## YOUR INSTRUCTIONS
Look through the entries below and count the lines with "agent" in them; the reply is the number alone.

(Stored data entries)
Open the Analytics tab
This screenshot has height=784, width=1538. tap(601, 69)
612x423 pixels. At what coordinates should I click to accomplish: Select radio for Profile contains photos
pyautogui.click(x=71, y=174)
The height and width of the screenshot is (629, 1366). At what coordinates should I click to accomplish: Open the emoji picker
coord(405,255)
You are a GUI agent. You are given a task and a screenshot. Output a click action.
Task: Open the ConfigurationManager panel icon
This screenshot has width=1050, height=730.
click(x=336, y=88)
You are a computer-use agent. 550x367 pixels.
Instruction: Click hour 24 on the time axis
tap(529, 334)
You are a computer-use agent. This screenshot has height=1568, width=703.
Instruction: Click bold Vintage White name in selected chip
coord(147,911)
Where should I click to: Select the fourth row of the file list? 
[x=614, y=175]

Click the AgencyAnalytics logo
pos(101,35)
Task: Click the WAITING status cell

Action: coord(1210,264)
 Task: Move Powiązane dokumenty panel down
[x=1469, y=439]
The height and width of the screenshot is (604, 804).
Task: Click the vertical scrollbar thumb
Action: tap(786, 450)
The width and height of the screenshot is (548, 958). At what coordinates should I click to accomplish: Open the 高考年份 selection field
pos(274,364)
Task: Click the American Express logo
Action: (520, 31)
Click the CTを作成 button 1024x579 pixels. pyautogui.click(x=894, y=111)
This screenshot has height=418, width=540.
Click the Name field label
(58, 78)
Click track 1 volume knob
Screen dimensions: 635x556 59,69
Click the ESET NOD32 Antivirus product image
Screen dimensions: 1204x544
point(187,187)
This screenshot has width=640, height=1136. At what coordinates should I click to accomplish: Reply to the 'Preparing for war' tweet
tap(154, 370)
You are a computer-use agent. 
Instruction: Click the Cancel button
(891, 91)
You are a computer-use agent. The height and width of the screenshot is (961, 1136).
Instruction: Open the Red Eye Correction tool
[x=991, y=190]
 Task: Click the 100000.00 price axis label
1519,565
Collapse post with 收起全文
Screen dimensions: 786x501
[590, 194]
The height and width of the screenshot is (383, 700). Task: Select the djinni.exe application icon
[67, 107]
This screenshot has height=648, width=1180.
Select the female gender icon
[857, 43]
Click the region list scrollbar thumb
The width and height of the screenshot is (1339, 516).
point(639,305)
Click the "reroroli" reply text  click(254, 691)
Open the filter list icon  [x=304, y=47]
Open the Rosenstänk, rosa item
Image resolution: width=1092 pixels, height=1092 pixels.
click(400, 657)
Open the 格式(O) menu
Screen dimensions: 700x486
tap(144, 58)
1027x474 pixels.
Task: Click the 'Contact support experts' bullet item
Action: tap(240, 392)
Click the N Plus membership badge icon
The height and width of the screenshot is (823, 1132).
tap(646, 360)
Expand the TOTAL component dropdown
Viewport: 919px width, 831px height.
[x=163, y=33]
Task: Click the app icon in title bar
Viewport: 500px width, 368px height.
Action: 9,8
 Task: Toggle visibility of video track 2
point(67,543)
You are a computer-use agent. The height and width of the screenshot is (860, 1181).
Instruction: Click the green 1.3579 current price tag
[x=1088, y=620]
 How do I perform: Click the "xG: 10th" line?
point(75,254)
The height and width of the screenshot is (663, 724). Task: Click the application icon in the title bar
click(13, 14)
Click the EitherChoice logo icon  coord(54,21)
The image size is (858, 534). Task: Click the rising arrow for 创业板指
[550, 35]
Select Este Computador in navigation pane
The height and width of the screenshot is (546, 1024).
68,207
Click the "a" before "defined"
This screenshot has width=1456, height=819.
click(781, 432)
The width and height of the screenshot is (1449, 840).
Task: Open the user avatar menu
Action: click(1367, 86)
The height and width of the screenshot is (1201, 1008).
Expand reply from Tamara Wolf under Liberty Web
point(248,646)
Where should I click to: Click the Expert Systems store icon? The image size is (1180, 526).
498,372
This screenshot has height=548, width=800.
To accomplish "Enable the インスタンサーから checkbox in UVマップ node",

## YOUR SOLUTION
6